|Ultimate is an offensive sport. As such, it is expected that throws will be completed. The cost of an incomplete throw to the offense is very high; it can cost 2 points, since in an offensive sport it is assumed the offense should score each time. As a result, throws should be conservative - flat, low forehands or backhands to open people making hard cuts. Of course on occasion longer or more challenging throws must be made, but after each one, whether complete or not, it is a good idea to ask, "Was that a good selection?"
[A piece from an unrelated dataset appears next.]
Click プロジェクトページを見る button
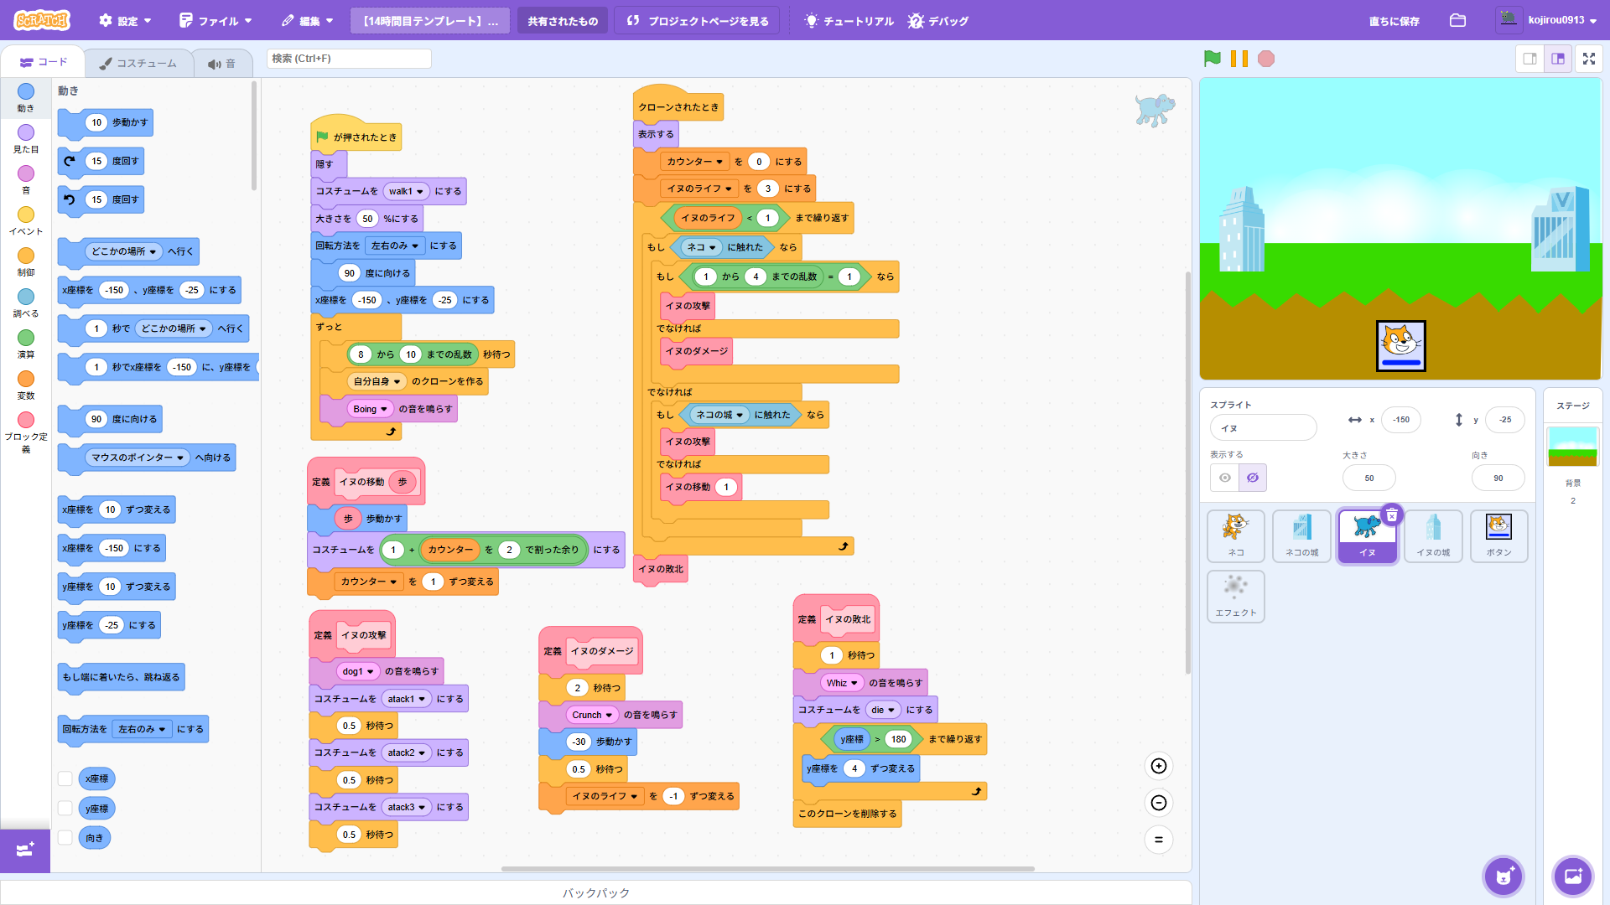 pyautogui.click(x=698, y=21)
To complete a pass, a thrower ideally needs two things to exist: a receiver must be free from his defender, and there must be a way to get the frisbee to the receiver. This path can be up in the air, as in the case of a high curve or a hammer, but normally an offense should stick to high-percentage passes: straight, flat forehands and backhands. In these cases the disc needs to go down a "lane", a region of the field where there are no offensive or defensive players to interfere with it.
Most teams now run a stack, or some variation of it. The stack basically works by clearing out all people from near the thrower and letting a single receiver cut in that space. This way, whenever he gets open from his defender there is by default a passing lane, and the disc can be passed to him.
stack analysis (warning: biased)
The idea of a stack as main offensive set is a "new" development in Ultimate that apparently became popular when I was out of the US in the late '80s. Before that offenses would usually try to spread out as much as possible, creating holes in the defensive coverage that could be exploited by the cutters. (stacks were used in specials circumstances - for instance, Princeton's goal-line "foreplay" was basically a stack.)
The Empty V is based on the Princeton offense we played 1976-80. At the time we did not analyze it this way, but inherited it from the earlier players, who got it from CHS (I guess), and honed it evenings at the club moving around coins on a table. It had no real name, since we just called it "the offense".
I had advocated it instead of the stack ever since founding the Beijing team in 1996, but due to blatant stackism and my inability to describe the offense concretely got little hearing. Credit goes to Jud Wilmont for making me think how to describe it without waving my hands around.
The idea behind the Empty V is to invert the stack paradigm: rather than have a stack of players there are 2 lanes (antistacks) forming a V in front of the thrower which are kept open. A cutter times his cut to get open inside one of these lanes, fulfilling the 2 requirements stated above to complete a pass.